Small, almost aloe-shaped plants that’ll withstand the Australian climate and come out swinging. Turn a distinct reddish hue during some times of the year, and flower once a year in white.
Grow your own herb garden in your paving stones! Thyme works as a scented groundcover for just about anywhere, but works best if you’re trying to create an unsegmented cobblestone aesthetic, which works great for introducing texture to your yard. It’ll quickly grow into the gaps of your pavers, making a motley collection of stones into a carpet.
Dwarf mondo grass
An option best suited for shaded garden paths. Dwarf Mondo Grass is a Japanese variety of ground cover that looks a little like the non-flowering leaves on a Bird of Paradise. Green with a hint of yellow around the edges, it’s a visually distinct, cool looking alternative for shady areas. Very resistant to drought and can be stepped on without too much damage.
Dichondra Silver Falls
Soft, fanned plant that grow without much supervision whatsoever. It’s very hardy against lack of water, and in fact it’s generally better to skimp on watering rather than drench it. Works in full sun, but can withstand a little shade (try not to fully cover it).
Blue star creeper
Blue Star Creepers look divine; they’re a delicate blue flowering plant that work best when water is readily available (sorry, not much desert application here). They’re an amazingly dense, long-living, hardy plant that will add beauty to the seemingly mundane job of filling in gaps between pavers.
On a vein similar to Blue Star for those of you who’d rather pinkish-red, and who don’t have access to the large amount of moisture that the former requires. An extremely durable plant that won’t let you down, and looks great doing so.

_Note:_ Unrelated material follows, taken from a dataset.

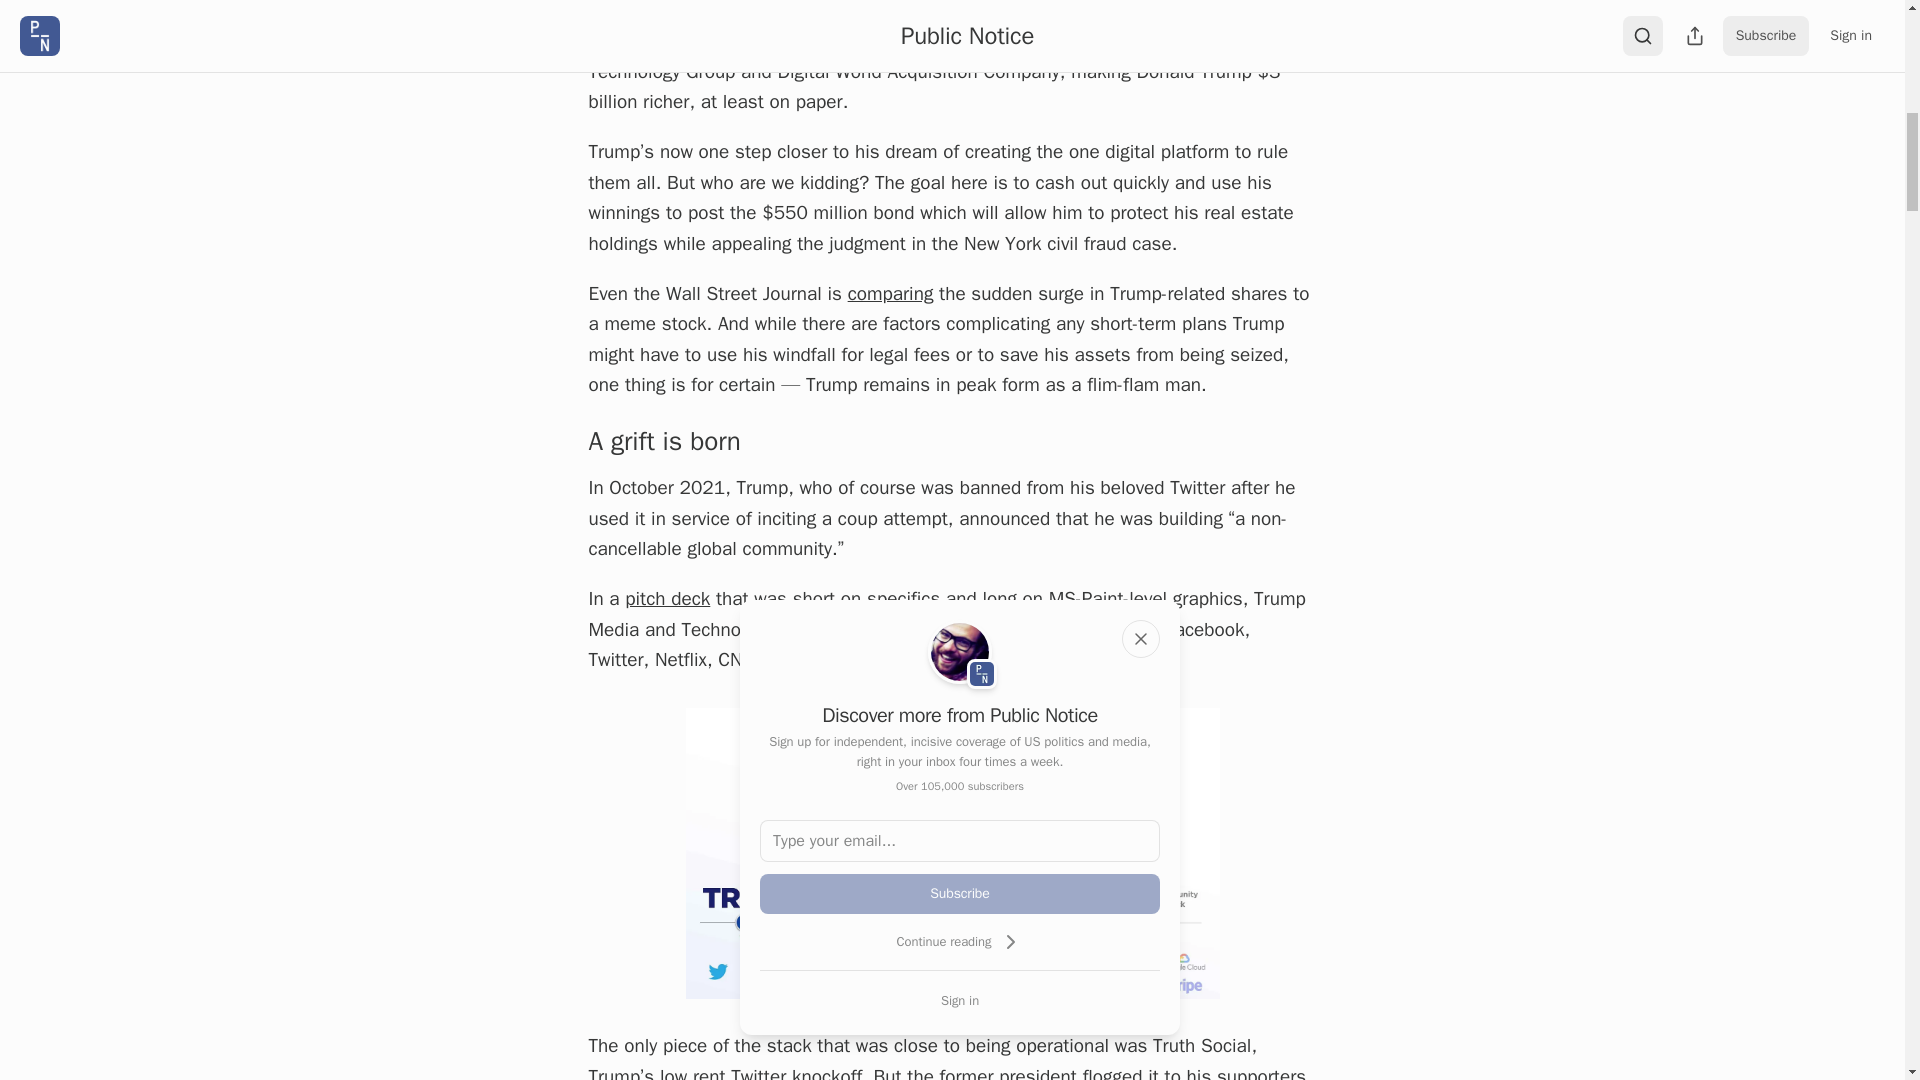 The width and height of the screenshot is (1920, 1080). Describe the element at coordinates (890, 293) in the screenshot. I see `comparing` at that location.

A step above again, Mazus will do the job of the last two, but in a bright ornamental purple. It’s not for everybody (it’s fairly distinct and loud looking), but it’ll certainly turn heads. We’d recommend only using this if your colour scheme supports it and it won’t detract from the rest of your garden.
Also known as ‘Cousin It’, this shaggy dog of a plant works great on the ground or on a slope, hanging or free standing. Barely needing attention, this plant can cover huge ground distances despite never reaching more than a dozen centimetres at its largest.
Irish or Scotch Moss
Different plants, but they’re functionally identical for how we’re using them. Irish and Scotch Moss are both staples of ground cover, and they’re used for a reason. Despite being named after very damp places, they’ll perform in the sun with a regular amount of water on them, though they will require additional drainage.
What to look for
Before we delve into the specifics, you’ll want to know what you’re looking for. You’re obviously going to need a plant type that fits the basic requirements for a groundcover (doesn’t grow too high, inhibits weed growth), but there are a couple of smaller considerations that you might want to consider.
You’ll want to adjust for the spread of your tiling. A high covering, fast-growing plant is a poor fit for thin tiling - it’ll grow over, around and across your tiles without continual upkeep. How much of the path is in shade, or in sun? You’ll need a plant that weathers both temperatures. Plant the wrong one and it’ll either shrivel in the sun or starve in the shade, or risk inconsistent growth making part of your garden look diseased while the rest flourishes.
You need a plant that survives through general changes in weather. If you’re living in a particularly dry area, water-saving or hardy plants are your only real options.
Finally, if you have any elevation in your path, such as stairs or a hill over about 20 degrees sloping upward, you might want to look into specific groundcovers designed to help soil erosion such as the Australian Saltbush.